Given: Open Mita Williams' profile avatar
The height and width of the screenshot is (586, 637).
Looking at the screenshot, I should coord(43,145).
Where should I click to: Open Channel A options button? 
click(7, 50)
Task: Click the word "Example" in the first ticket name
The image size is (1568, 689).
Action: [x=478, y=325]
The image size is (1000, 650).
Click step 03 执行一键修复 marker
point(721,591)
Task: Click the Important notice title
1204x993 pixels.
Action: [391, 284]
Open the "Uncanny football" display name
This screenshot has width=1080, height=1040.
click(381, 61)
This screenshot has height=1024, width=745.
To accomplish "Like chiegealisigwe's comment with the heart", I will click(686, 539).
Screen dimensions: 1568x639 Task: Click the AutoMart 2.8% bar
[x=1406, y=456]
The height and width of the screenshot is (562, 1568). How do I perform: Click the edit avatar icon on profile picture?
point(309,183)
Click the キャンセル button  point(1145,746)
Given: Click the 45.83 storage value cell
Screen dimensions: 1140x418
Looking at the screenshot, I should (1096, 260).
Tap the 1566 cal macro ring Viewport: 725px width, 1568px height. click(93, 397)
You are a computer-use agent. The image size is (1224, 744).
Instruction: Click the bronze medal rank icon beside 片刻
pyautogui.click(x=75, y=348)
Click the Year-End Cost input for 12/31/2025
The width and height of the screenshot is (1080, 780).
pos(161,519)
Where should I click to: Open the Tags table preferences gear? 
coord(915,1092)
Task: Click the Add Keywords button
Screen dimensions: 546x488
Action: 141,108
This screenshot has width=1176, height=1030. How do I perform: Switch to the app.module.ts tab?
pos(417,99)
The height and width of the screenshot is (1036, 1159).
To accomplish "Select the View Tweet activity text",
◇ ◇ ◇ ◇
▶ **TASK DIRECTIONS**
Could you copy every row above word for word, leaving each line unchanged?

▶ **FULL RESPONSE**
Given: Open Mita Williams' profile avatar
The height and width of the screenshot is (586, 637).
Looking at the screenshot, I should coord(43,145).
Where should I click to: Open Channel A options button? 
click(7, 50)
Task: Click the word "Example" in the first ticket name
The image size is (1568, 689).
Action: [x=478, y=325]
The image size is (1000, 650).
Click step 03 执行一键修复 marker
point(721,591)
Task: Click the Important notice title
1204x993 pixels.
Action: [391, 284]
Open the "Uncanny football" display name
This screenshot has width=1080, height=1040.
click(381, 61)
This screenshot has height=1024, width=745.
To accomplish "Like chiegealisigwe's comment with the heart", I will click(686, 539).
Screen dimensions: 1568x639 Task: Click the AutoMart 2.8% bar
[x=1406, y=456]
The height and width of the screenshot is (562, 1568). How do I perform: Click the edit avatar icon on profile picture?
point(309,183)
Click the キャンセル button  point(1145,746)
Given: Click the 45.83 storage value cell
Screen dimensions: 1140x418
Looking at the screenshot, I should (1096, 260).
Tap the 1566 cal macro ring Viewport: 725px width, 1568px height. click(93, 397)
You are a computer-use agent. The image size is (1224, 744).
Instruction: Click the bronze medal rank icon beside 片刻
pyautogui.click(x=75, y=348)
Click the Year-End Cost input for 12/31/2025
The width and height of the screenshot is (1080, 780).
pos(161,519)
Where should I click to: Open the Tags table preferences gear? 
coord(915,1092)
Task: Click the Add Keywords button
Screen dimensions: 546x488
Action: 141,108
This screenshot has width=1176, height=1030. How do I perform: Switch to the app.module.ts tab?
pos(417,99)
The height and width of the screenshot is (1036, 1159).
To accomplish "Select the View Tweet activity text",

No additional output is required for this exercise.